Following 12 months of formal consultation on its priorities, with input from Manchester Business School, the Vision was launched with four clear themes: being a leading cancer centre (regionally, nationally and internationally); developing The Christie ‘experience’; local vs specialist care and developing local cancer services but also very specialised cancer services; and clinical outcomes, demonstrating to patients that the trust has the best mortality and morbidity rates.
“If you come into the hospital, all members of staff talk about the 2020 Vision, they’re able to articulate it and describe what part they play in the delivery of it: that’s from a domestic right up to the top consultants.
“We’ve also put a lot of time and energy into our School of Oncology and our educational programme, both from a national and international relationship point of view. There are some exciting developments happening there in 2013.
“On patient experience, we’re one of the first organisations to implement the Friends & Family test, which you’d expect us to do.
“Underpinning it is a leadership programme for all our ward sisters and charge nurses, so every person who manages and leads a ward or a department at The Christie will go through a bespoke development programme focused on making it even better for our patients.”
Facilities and sites
The Christie, in conjunction with other Manchester trusts, has Department of Health approval for a specialist proton beam centre at its Withington site, with another centre to be based at University College London Hospital. About 1,500 patients a year will benefit from the cutting-edge facilities by 2017.
The Christie already provides chemotherapy in eight other hospitals, and has two radiotherapy centres. Shaw told us: “We’ve also just agreed a business case for, and are now securing, a ‘chemo van’ that will go around some of the market towns in Greater Manchester to deliver chemotherapy. We’ve also started to deliver chemotherapy at some of the LIFT centres. We’re really changing the way we deliver very specialised services on the Withington site, but have this plan that you shouldn’t have to travel more than 20 minutes for chemo or radiotherapy.”
Research
Shaw said the trust is being “really aggressive” in its research development, with work underway to ensure it does more research, more international studies, and more collaboration with other big centres in Europe, internationally and locally.
She said: “We are noticing that patients themselves are using the internet to look at clinical trials and research; we’re getting a lot more attention from patients themselves, asking to come to us for treatment. That will grow in the future, particularly with patient choice. We’d like to see it grow.
“The UK is pretty small: nobody has to travel that far to get to The Christie. In America, people use air travel to get to the right treatment and specialists at the right time.
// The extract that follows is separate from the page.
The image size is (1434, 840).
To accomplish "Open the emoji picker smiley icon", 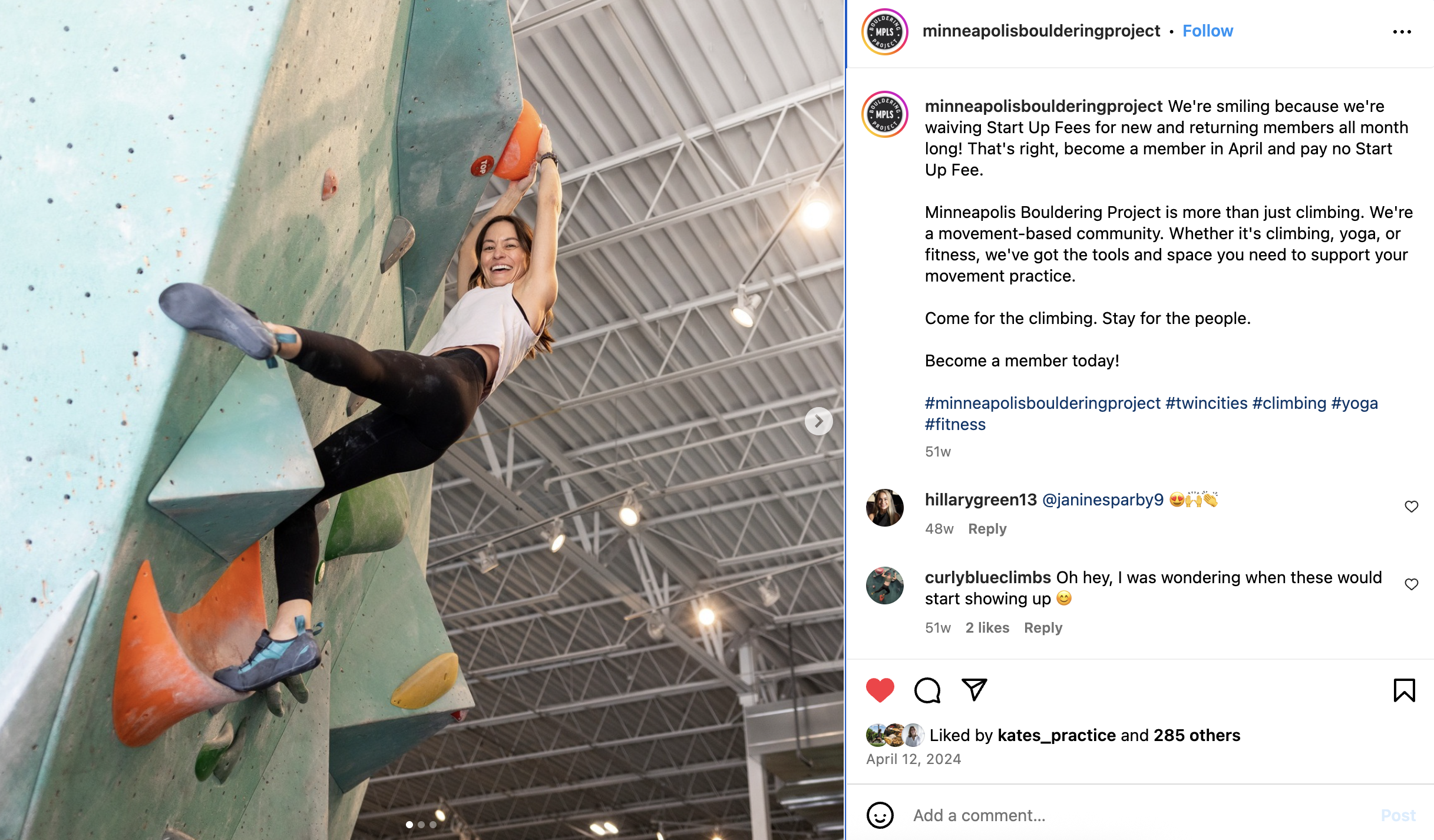I will point(880,815).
“That will grow organically as patients find out about us. But also, commissioners in the future might start specialising and rationalising some of the very specialised services to cancer centres – the proton centre is a prime example of that. If you think about the patient population we’re serving, 3.2m in Greater Manchester, it’s fantastic for research and trials.”
She told us she considered The Christie to be hovering in or near the top 10 cancer centres in the world, adding: “The Dana-Farber Cancer Institute, Memorial Sloan-Kettering Cancer Center – those are the kind of places we want to be considered alongside. My ambition for the Christie is for us to be one of the top five cancer centres in the world.”